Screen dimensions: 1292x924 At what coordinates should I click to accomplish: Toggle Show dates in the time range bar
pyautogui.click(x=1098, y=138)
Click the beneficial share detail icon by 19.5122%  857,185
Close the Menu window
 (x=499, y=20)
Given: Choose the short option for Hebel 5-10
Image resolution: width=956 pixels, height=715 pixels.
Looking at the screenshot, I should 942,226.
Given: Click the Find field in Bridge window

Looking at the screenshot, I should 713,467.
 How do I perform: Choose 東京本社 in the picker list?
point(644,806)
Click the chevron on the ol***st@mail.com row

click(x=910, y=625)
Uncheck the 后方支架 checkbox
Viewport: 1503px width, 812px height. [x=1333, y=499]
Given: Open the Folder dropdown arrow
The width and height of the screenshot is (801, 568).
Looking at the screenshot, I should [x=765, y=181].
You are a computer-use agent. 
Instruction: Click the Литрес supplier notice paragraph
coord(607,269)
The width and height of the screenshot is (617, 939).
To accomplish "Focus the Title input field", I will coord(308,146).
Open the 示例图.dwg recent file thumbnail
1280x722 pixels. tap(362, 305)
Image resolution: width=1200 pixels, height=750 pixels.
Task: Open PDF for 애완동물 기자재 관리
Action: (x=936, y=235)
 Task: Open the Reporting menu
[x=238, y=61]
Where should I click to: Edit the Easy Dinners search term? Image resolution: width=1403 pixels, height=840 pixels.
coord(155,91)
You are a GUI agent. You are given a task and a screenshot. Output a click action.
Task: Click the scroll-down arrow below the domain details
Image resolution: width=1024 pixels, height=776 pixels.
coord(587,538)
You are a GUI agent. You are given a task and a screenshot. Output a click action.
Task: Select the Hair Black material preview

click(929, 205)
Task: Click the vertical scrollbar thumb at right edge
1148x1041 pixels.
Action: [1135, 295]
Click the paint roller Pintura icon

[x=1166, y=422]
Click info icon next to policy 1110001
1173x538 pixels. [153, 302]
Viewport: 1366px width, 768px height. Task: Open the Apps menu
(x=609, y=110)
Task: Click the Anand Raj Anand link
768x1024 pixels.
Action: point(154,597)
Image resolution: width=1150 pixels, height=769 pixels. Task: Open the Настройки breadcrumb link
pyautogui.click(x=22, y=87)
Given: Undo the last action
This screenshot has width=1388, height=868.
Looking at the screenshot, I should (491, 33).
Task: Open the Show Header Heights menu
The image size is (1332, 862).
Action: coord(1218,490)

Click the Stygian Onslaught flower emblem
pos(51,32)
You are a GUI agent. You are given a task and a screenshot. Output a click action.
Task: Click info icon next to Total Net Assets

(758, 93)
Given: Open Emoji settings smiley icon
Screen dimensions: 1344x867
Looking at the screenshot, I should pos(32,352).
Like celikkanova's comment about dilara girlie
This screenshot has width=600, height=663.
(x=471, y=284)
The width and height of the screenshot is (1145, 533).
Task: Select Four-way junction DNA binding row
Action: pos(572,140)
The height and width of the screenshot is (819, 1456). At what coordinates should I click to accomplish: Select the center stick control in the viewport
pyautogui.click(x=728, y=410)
==========
* WRITTEN PROBLEM
Swap "breadcrumb" for "navigation" in the rows above and reproduce every row with nothing else altered.

* RESULT FOR THIS TASK
Screen dimensions: 1292x924 At what coordinates should I click to accomplish: Toggle Show dates in the time range bar
pyautogui.click(x=1098, y=138)
Click the beneficial share detail icon by 19.5122%  857,185
Close the Menu window
 (x=499, y=20)
Given: Choose the short option for Hebel 5-10
Image resolution: width=956 pixels, height=715 pixels.
Looking at the screenshot, I should 942,226.
Given: Click the Find field in Bridge window

Looking at the screenshot, I should 713,467.
 How do I perform: Choose 東京本社 in the picker list?
point(644,806)
Click the chevron on the ol***st@mail.com row

click(x=910, y=625)
Uncheck the 后方支架 checkbox
Viewport: 1503px width, 812px height. [x=1333, y=499]
Given: Open the Folder dropdown arrow
The width and height of the screenshot is (801, 568).
Looking at the screenshot, I should [x=765, y=181].
You are a computer-use agent. 
Instruction: Click the Литрес supplier notice paragraph
coord(607,269)
The width and height of the screenshot is (617, 939).
To accomplish "Focus the Title input field", I will coord(308,146).
Open the 示例图.dwg recent file thumbnail
1280x722 pixels. tap(362, 305)
Image resolution: width=1200 pixels, height=750 pixels.
Task: Open PDF for 애완동물 기자재 관리
Action: (x=936, y=235)
 Task: Open the Reporting menu
[x=238, y=61]
Where should I click to: Edit the Easy Dinners search term? Image resolution: width=1403 pixels, height=840 pixels.
coord(155,91)
You are a GUI agent. You are given a task and a screenshot. Output a click action.
Task: Click the scroll-down arrow below the domain details
Image resolution: width=1024 pixels, height=776 pixels.
coord(587,538)
You are a GUI agent. You are given a task and a screenshot. Output a click action.
Task: Select the Hair Black material preview

click(929, 205)
Task: Click the vertical scrollbar thumb at right edge
1148x1041 pixels.
Action: [1135, 295]
Click the paint roller Pintura icon

[x=1166, y=422]
Click info icon next to policy 1110001
1173x538 pixels. [153, 302]
Viewport: 1366px width, 768px height. Task: Open the Apps menu
(x=609, y=110)
Task: Click the Anand Raj Anand link
768x1024 pixels.
Action: point(154,597)
Image resolution: width=1150 pixels, height=769 pixels. Task: Open the Настройки navigation link
pyautogui.click(x=22, y=87)
Given: Undo the last action
This screenshot has width=1388, height=868.
Looking at the screenshot, I should (491, 33).
Task: Open the Show Header Heights menu
The image size is (1332, 862).
Action: coord(1218,490)

Click the Stygian Onslaught flower emblem
pos(51,32)
You are a GUI agent. You are given a task and a screenshot. Output a click action.
Task: Click info icon next to Total Net Assets

(758, 93)
Given: Open Emoji settings smiley icon
Screen dimensions: 1344x867
Looking at the screenshot, I should pos(32,352).
Like celikkanova's comment about dilara girlie
This screenshot has width=600, height=663.
(x=471, y=284)
The width and height of the screenshot is (1145, 533).
Task: Select Four-way junction DNA binding row
Action: pos(572,140)
The height and width of the screenshot is (819, 1456). At what coordinates should I click to accomplish: Select the center stick control in the viewport
pyautogui.click(x=728, y=410)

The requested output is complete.